Dynamic programming typically applies to optimization problems in which we make a set of choices in order to arrive at an optimal solution. As we make each choice, subproblems of the same form often arise. Dynamic programming is effective when a given subproblem may arise form more than one partial set of choices.

  • The key technique is to store the solution to each such subproblem in case it should reappear.

Divide-and-conquer algorithms portion the problem into disjoint subproblems, solve the subproblems recursively, and then combine their solutions to solve the original problem — that is, when subproblems share subsubproblems.

  • In this context, a divide-and-conquer algorithm does more work than necessary, repeatedly, solving the common subsubproblems.

A dynamic-programming algorithm solves each subsubproblem just once and then saves its answer in a table, thereby avoiding the work of recomputing the answer every time it solves each subsubproblem.

We typically apply dynamic programming to optimization problems. Such problems can have many possible solutions. Each solution has a value, and we wish to find a solution with the optimal (minimum or maximum) value.
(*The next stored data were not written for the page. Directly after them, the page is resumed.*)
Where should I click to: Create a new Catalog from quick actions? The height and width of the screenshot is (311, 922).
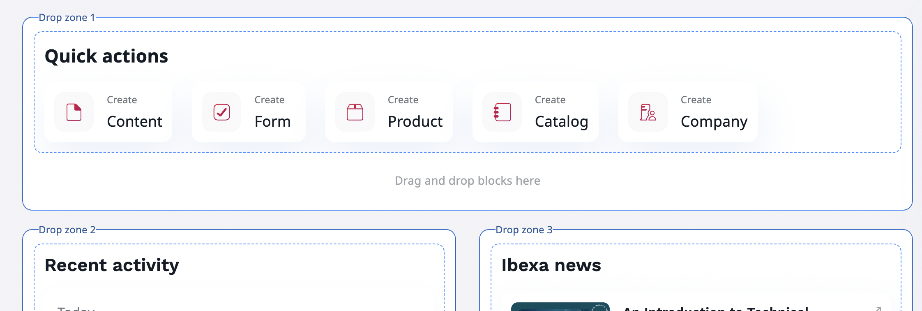coord(536,112)
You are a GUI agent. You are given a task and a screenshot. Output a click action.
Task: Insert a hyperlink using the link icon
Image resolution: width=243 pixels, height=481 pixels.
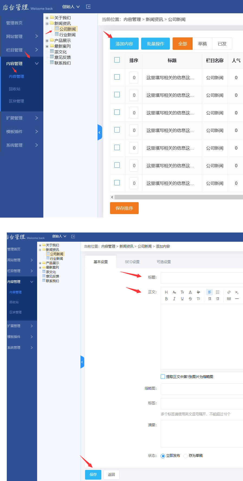[x=229, y=292]
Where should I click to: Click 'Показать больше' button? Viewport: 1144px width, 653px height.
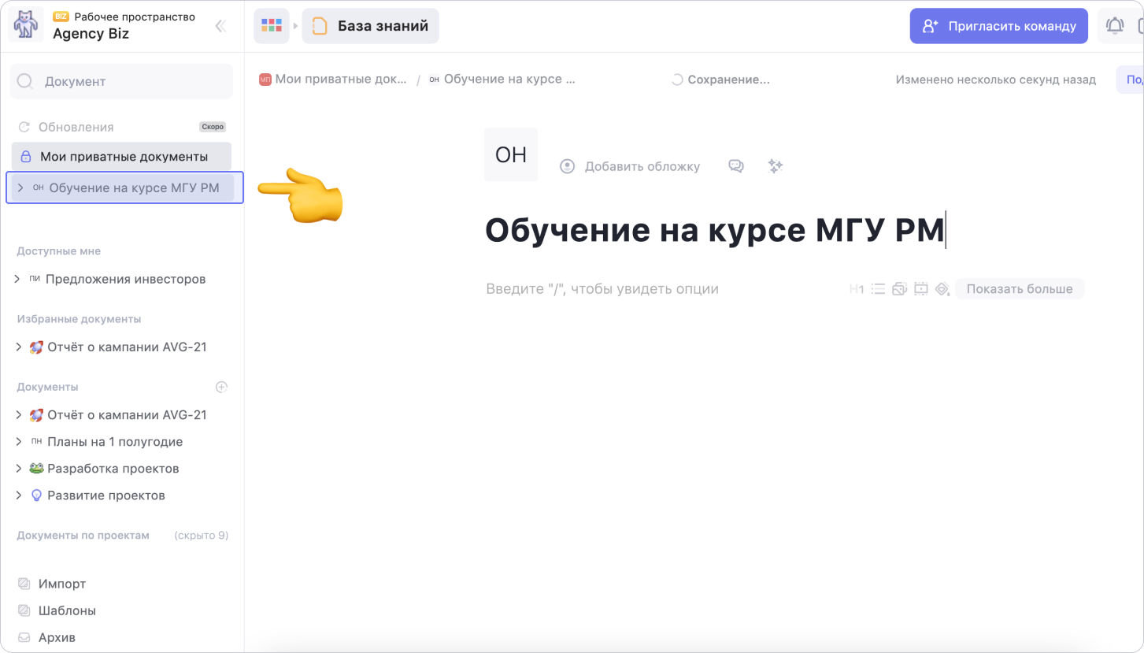(1019, 289)
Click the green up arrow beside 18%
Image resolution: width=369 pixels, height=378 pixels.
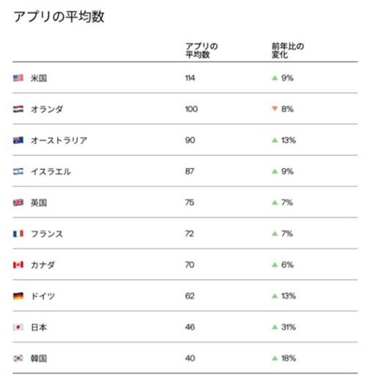275,358
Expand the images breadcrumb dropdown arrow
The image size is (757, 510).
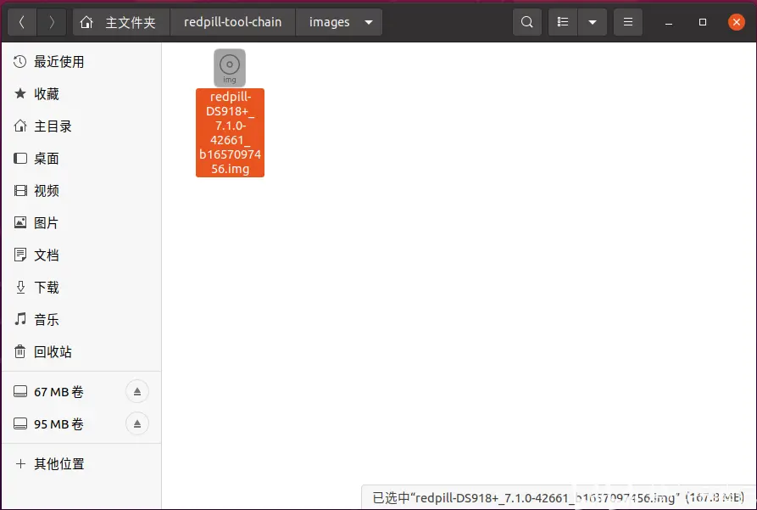click(x=367, y=22)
We call such a solution an optimal solution to the problem, as opposed to the optimal solution, since there may be several solutions that achieve the optimal value.
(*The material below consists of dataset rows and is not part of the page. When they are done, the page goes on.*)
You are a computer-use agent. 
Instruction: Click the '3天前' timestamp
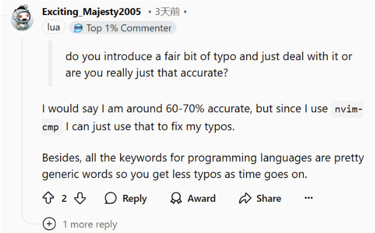pos(167,12)
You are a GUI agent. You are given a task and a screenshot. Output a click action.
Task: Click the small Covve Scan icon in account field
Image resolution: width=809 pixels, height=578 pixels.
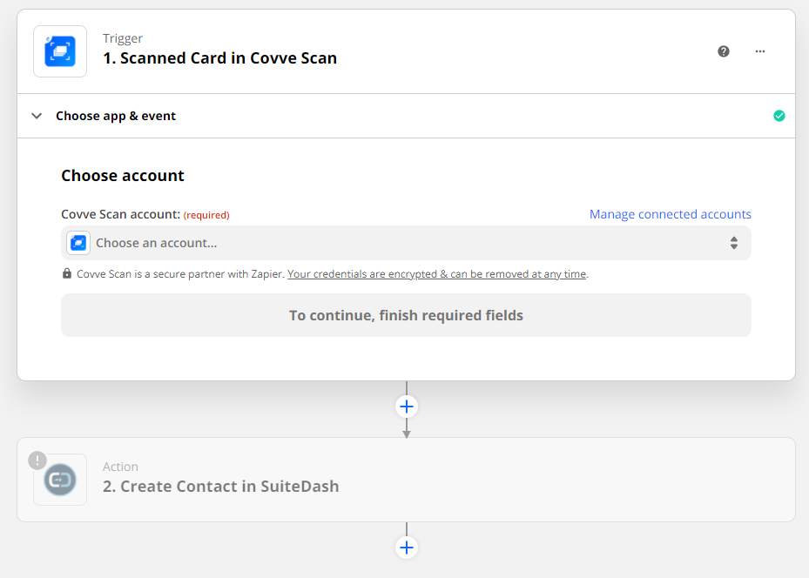(x=78, y=243)
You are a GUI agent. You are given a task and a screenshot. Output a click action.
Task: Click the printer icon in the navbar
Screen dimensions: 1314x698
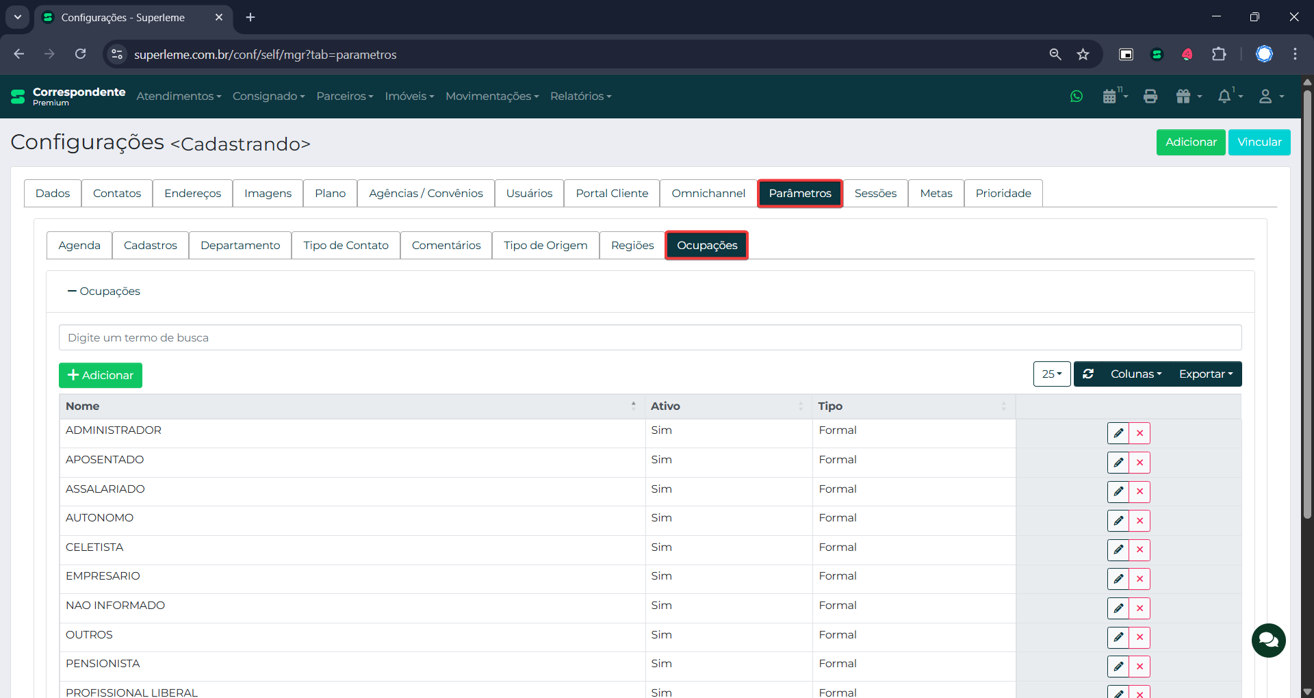[x=1150, y=96]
When developing a dynamic-programming algorithm, we follow a sequence of four steps:

  1. Characterize the structure of an optimal solution.
  2. Recursively define the value of an optimal solution.
  3. Compute the value of an optimal solution, typically in a bottom-up fashion.
  4. Construct an optimal solution from computed information.

Step 1-3 from the basis of a dynamic-programming solution to a problem.

  • If we need only the value of an optimal solution, and not the solution itself, the we can omit step 4.
  • When we do perform step 4, we sometimes maintain additional information during step 3 so that we can easily construct an optimal solution.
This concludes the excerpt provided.